By - Source: Tom's Hardware US | B 20 comments

Obama's transition team wants to push back the date when analog broadcasters switch over to digital, however FCC's chairman rejects the idea.

During CES '09, Federal Communications Commissions chairman and Republican Kevin Martin said that a delay in the upcoming analog-to-digital transition taking place next month might actually cause more confusion, that there are other options to pursue rather than push the transition date back. As reported by The Associate Press, last Thursday, President-elect Barack Obama's transition team requested that Congress not switch off the analog signals just yet, citing that the program ran out of money and currently could not fill the requests of consumers seeking converter box vouchers, thus the need to delay the change.

Martin said Saturday that Congress could pass additional funding, or eliminate the 90-day expiration deadline on the coupons altogether. Over the past few months, broadcasters have heavily advertised the February 17 transition, and many have even scheduled the engineering work to take down the analog antennas and make way for digital coverage.

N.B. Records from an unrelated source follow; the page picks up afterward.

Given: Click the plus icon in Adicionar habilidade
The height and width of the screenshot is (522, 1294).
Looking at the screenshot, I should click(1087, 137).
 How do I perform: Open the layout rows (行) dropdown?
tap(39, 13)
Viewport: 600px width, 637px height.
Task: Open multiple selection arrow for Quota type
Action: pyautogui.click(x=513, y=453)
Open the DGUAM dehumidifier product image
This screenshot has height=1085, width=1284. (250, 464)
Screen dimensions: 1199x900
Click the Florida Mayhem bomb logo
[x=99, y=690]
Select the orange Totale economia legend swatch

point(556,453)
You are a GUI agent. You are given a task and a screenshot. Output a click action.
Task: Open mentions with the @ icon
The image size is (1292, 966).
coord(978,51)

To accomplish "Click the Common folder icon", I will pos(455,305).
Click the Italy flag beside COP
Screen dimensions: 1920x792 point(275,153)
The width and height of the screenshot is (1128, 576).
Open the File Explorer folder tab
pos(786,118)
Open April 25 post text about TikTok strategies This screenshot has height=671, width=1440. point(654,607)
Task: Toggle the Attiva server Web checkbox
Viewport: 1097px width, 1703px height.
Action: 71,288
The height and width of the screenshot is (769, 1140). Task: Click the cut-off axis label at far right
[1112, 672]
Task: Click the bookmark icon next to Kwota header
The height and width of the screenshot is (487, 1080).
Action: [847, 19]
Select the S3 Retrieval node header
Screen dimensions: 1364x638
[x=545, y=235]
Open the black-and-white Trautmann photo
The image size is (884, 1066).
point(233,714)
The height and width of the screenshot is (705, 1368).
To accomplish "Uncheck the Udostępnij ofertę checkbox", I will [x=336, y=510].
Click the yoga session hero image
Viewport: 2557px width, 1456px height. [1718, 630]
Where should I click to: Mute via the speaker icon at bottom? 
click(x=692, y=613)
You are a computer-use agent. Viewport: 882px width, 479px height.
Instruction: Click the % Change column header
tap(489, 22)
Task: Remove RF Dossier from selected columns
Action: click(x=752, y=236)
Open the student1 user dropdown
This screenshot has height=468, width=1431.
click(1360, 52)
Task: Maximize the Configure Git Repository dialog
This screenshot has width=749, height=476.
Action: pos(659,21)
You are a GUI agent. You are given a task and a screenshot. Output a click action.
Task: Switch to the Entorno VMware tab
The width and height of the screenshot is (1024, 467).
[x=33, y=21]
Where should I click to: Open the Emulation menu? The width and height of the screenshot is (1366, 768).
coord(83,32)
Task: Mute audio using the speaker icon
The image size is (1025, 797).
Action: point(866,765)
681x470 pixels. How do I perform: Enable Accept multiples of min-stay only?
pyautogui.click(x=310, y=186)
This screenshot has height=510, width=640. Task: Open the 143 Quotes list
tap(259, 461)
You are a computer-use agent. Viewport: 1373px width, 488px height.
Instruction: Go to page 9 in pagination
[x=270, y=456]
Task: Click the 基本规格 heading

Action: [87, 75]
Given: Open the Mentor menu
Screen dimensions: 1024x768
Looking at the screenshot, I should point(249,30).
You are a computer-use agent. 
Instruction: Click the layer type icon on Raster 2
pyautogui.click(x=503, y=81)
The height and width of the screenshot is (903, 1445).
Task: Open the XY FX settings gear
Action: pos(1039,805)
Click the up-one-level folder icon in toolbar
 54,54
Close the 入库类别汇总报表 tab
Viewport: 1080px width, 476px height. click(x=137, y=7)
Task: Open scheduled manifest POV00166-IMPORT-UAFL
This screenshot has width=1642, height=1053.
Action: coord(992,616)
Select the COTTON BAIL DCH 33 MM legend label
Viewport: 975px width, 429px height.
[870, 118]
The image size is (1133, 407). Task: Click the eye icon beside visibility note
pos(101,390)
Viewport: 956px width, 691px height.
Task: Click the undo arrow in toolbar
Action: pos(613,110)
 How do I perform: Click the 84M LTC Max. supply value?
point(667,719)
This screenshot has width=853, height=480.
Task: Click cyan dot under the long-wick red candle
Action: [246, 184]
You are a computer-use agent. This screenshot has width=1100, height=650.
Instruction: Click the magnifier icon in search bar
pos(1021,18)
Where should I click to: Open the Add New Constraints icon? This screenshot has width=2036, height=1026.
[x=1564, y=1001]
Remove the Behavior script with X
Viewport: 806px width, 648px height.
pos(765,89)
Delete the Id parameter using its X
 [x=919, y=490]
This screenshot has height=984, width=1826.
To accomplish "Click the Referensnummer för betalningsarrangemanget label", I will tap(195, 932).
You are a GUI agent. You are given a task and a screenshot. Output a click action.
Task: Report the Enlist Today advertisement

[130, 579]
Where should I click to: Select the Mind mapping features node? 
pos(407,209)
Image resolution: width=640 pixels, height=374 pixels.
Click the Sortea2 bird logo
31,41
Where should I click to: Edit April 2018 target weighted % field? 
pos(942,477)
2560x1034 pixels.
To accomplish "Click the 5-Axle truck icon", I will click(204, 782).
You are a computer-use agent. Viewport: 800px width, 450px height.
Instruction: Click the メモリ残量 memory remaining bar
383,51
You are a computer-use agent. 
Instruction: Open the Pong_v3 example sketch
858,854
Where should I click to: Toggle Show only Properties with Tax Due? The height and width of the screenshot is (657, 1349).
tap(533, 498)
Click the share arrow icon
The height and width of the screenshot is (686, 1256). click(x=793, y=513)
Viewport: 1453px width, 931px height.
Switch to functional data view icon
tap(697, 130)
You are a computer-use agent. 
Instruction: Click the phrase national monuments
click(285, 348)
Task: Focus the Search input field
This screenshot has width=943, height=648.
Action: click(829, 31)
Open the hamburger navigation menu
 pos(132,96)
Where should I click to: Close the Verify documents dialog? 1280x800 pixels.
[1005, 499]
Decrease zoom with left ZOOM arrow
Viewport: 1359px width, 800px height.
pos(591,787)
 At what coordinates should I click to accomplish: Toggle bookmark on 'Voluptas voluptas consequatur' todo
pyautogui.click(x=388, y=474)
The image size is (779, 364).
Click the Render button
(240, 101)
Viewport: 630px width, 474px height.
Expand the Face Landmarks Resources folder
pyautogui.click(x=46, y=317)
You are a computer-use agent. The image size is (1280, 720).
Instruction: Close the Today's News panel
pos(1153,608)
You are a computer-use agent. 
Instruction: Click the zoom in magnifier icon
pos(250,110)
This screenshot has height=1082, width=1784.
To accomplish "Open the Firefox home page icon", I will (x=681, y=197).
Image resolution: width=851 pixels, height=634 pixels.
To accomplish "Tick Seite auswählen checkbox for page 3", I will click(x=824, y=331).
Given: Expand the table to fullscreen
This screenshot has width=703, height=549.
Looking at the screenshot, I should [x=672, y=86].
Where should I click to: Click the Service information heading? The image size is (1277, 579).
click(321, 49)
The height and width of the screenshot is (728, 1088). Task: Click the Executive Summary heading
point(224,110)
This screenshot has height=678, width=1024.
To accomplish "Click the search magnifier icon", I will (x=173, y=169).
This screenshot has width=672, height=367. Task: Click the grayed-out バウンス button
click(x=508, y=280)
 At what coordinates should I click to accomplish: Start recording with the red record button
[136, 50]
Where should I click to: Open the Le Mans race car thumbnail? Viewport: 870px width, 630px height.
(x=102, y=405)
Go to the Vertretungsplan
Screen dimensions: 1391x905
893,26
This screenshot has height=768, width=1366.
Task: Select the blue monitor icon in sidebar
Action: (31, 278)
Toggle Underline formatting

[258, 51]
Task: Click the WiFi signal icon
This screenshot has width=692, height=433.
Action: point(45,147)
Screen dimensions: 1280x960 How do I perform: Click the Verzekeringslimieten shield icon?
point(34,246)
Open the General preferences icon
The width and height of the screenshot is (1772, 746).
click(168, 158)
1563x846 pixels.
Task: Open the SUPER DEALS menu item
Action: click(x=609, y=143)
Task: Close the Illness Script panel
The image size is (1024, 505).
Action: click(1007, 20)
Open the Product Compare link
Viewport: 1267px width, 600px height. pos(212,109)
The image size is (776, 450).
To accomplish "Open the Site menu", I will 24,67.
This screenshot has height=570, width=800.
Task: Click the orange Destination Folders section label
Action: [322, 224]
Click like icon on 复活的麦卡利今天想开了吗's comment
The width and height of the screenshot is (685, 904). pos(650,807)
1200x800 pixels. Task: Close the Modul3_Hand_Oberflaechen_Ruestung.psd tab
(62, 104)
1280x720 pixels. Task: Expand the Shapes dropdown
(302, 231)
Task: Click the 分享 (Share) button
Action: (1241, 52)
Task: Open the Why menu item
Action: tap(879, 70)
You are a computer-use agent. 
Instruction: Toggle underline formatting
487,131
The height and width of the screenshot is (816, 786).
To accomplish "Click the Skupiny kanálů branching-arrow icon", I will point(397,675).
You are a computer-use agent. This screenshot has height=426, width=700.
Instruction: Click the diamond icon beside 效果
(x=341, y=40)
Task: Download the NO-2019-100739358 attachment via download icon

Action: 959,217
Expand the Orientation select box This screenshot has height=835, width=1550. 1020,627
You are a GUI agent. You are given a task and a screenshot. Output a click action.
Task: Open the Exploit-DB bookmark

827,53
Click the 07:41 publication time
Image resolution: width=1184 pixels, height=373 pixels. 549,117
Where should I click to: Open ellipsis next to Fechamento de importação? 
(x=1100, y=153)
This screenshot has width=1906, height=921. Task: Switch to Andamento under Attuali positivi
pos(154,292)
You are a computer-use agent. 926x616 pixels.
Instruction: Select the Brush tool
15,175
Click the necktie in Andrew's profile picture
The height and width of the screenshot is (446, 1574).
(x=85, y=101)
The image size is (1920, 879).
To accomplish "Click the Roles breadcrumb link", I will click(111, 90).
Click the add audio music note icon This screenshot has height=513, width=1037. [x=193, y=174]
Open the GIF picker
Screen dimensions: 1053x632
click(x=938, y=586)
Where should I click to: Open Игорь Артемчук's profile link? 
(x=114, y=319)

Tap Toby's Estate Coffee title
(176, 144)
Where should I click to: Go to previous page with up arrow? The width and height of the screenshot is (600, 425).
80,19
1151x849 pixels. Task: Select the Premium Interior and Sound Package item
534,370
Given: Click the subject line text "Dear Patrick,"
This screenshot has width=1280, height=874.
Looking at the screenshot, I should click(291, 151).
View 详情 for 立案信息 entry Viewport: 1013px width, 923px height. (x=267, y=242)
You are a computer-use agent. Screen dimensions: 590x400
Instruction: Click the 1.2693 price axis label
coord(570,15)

However, turmoil seems to boil within the FCC, as Democratic FCC commissioner Jonathan Adelstein voiced his understanding of the delay at a CES panel discussion. "This program has been badly mismanaged. It's not ready for prime time," he said. "There are so many elements of the preparation that have not been undertaken ... We don't have program in place in the field to help people who need assistance in their homes. The phone banks are inadequately prepared."

Last week the National Telecommunications and Information Administration (NTIA) put a "waiting list" into effect after the $1.34 billion in funding quickly depleted. 103,000 requests were immediately added to the list, and those currently on the list will only receive a voucher if one goes unclaimed and expires. The NTIA urged consumers to go out and purchase a converter box for at least one television set, and not wait for a voucher. The NTIA claims that more than 24 million households requested over 46 million coupons.

With constant advertising and online media coverage, consumers facing the turmoil of upgrading current connections to digital may or may not find the postponement confusing. Time is running out, as February 15 looms in the distance and millions of over-the-air viewers may eventually be left in the dark if something isn't done soon. A delay seems appropriate, if not necessary, despite the FCC chairman's reservations.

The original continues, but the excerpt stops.